He rolls his eyes and lays his head back on the concrete surround, clearly perturbed.

"Are you serious? I knew you didn't want to stay there, and you've been biting your tongue for the past week. Baby, if you don't want to stay there, we don't have to. I did want to show you the property though. It was my grandfather's place, and I grew up going there. I have lots of good memories in that house. Out of all the people in my life, surprisingly, I think my grandfather understood my desire to strike out on my own path. We were close, and I think he knew the family legacy wasn't mine to uphold.” He splashes water on his face and runs his hands through his hair. Whenever his parents are brought up, it instantly makes him anxious.

The relationship he has with his parents has always been strained, but now that he’s with me, it's worse. They are cordial at best when I see them, but I know they blame me for August leaving the company. It doesn’t matter how much he has told them his departure had nothing to do with me, they don’t buy it. But I hate being the reason he doesn’t see his family regularly. I wouldn’t wish that on anyone.

I stay silent, regretting my decision to broach this topic. I’m obviously striking out tonight. Both subjects I brought up were not what August had in mind, and I’m starting to feel like I’ve put a damper on the evening in a major way. August must see the apology in my expression because his eyes soften before he comes over to pull me into his arms.
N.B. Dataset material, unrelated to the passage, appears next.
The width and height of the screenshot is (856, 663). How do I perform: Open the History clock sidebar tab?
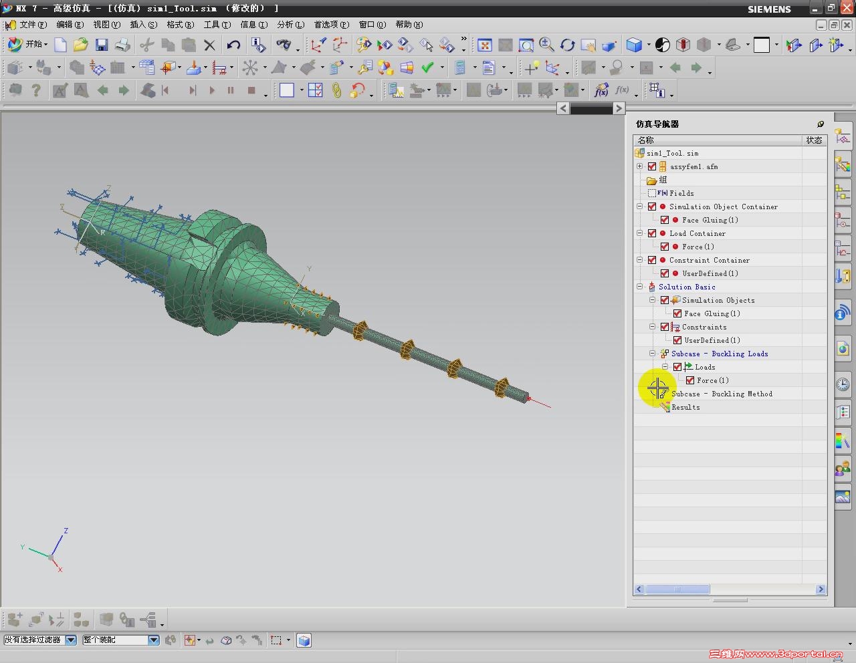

“Baby, don’t do that. I’m sorry that the topic of my parents always gets me so riled up, but what I need you to understand is that I was like this before you. Stop blaming yourself for this mess. You live in the house I bought and kept secret for years because I knew, one day, I would stop being their trophy son and start living for myself. You may have been the catalyst that brought that change on, but it was inevitable. I think things are going to change and they’re going to come around sooner rather than later.”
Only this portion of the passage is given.